Hayden Thorpe Diviner

The music of Wild Beasts always did have a mischievous streak running through it and now, even after they’ve been laid to rest, that spirit apparently lives on in Hayden Thorpe, who put this first solo record together in secret after telling Q in his band’s exit interview that he didn’t see a future for himself in music.

The big question that was always going to hang heavy over any individual effort from either Thorpe or the Kendal outfit’s other vocalist, Tom Fleming, was whether the songs could stand up without Wild Beasts’ calling card – the strange alchemy that occurred when Thorpe’s flighty falsetto clashed with Fleming’s thunderous baritone. To the former’s credit, he showcased a comprehensive vocal range across his old group’s five full-lengths and, whilst there’s the occasional throwback to the vaudevillian theatrics of Limbo, Panto here (‘Love Crimes’ is probably the best example) this is an album that vocally most resembles Smother or Present Tense. But that, in terms of its voice, is a fresh proposition entirely.

Diviner runs its way across the rawness scale; at some points, as on the meditative ‘Straight Lines’, Thorpe is quiet and reticent, whilst at others – the stinging ‘Human Knot’, for instance – the album feels like an open wound. At the heart of it all is the sound of him struggling to find his feet again after a break with his former life that, for all the kept-that-one-quiet cunning about the construction of this record, you still get the feeling was not something he saw coming. Without Fleming as a foil, it’s as if he’s singing to himself for the first time; getting his ideas out of his head in order to better make sense of them. That comes across musically, too. A key reason for keeping the template so minimalist is surely to push the themes and ideas to the forefront, but part of it, you suspect, is that he doesn’t want to make any false moves so soon after the dissolution of Wild Beasts.

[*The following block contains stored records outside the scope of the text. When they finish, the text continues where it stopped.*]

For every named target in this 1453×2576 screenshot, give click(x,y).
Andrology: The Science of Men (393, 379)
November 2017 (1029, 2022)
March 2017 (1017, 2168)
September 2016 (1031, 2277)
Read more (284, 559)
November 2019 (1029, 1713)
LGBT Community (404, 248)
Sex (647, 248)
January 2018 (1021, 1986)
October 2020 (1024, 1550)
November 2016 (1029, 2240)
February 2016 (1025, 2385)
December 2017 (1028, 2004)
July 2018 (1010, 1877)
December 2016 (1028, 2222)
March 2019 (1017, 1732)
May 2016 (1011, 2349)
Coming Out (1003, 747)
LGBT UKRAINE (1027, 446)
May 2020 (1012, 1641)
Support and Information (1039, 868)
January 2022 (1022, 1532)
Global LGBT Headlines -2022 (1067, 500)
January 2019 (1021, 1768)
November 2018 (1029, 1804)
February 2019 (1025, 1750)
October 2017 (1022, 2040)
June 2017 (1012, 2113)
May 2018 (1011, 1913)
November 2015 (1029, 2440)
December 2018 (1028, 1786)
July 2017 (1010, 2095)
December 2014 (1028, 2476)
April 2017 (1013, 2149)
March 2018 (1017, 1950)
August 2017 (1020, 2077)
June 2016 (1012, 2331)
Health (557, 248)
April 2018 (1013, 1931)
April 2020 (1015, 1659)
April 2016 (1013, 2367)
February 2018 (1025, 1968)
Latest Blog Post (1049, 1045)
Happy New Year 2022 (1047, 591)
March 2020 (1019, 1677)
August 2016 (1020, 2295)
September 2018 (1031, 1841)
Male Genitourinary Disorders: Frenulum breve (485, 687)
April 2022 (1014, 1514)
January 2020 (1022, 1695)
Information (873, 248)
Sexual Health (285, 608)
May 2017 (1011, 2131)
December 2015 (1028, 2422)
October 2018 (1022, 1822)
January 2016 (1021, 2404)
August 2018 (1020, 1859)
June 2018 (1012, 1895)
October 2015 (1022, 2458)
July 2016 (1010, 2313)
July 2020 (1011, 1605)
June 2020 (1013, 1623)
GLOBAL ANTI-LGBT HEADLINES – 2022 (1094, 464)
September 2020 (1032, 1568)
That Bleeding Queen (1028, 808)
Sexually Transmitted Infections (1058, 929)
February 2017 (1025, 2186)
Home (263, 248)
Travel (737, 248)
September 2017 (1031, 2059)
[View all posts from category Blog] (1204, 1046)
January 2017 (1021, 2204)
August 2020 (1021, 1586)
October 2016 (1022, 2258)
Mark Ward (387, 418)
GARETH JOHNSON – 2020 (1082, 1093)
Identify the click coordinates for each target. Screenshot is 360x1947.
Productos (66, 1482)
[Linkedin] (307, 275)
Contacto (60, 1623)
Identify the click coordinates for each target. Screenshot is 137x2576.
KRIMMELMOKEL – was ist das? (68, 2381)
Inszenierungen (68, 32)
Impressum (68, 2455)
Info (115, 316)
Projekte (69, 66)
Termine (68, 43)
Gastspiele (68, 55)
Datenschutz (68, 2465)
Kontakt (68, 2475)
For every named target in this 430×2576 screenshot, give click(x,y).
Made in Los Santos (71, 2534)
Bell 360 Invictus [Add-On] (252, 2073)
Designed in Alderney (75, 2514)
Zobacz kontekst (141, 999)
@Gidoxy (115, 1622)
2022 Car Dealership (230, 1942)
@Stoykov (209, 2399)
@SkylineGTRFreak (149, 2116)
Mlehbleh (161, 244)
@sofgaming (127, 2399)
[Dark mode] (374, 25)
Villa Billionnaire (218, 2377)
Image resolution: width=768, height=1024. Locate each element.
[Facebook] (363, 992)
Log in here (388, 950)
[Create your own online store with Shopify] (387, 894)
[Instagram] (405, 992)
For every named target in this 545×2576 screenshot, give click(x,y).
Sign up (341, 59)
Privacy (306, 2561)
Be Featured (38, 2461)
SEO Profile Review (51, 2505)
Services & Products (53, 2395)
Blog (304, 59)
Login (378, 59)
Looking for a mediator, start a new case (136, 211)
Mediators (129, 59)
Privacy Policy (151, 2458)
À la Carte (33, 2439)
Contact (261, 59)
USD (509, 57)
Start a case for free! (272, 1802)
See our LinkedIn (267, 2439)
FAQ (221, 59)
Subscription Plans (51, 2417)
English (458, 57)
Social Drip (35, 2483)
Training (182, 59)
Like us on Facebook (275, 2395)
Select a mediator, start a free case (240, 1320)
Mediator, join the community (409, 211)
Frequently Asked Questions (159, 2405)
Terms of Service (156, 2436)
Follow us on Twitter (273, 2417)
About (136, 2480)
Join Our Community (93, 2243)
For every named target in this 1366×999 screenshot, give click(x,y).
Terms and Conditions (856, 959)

Much of the album, then, is characterised by sparse landscapes: flecks of piano here, looped moody synth there. It’s not enough to make up for the collapse of the band; that they announced their split a few weeks before the rise of the #MeToo movement still feels like a cruel joke, given that nobody deconstructed the nature of masculinity so intelligently as Wild Beasts. It is, though, sufficient to put to bed any doubts that they might have called it a day because there was no juice left in the tank. Thorpe’s supply, at least, is clearly bountiful.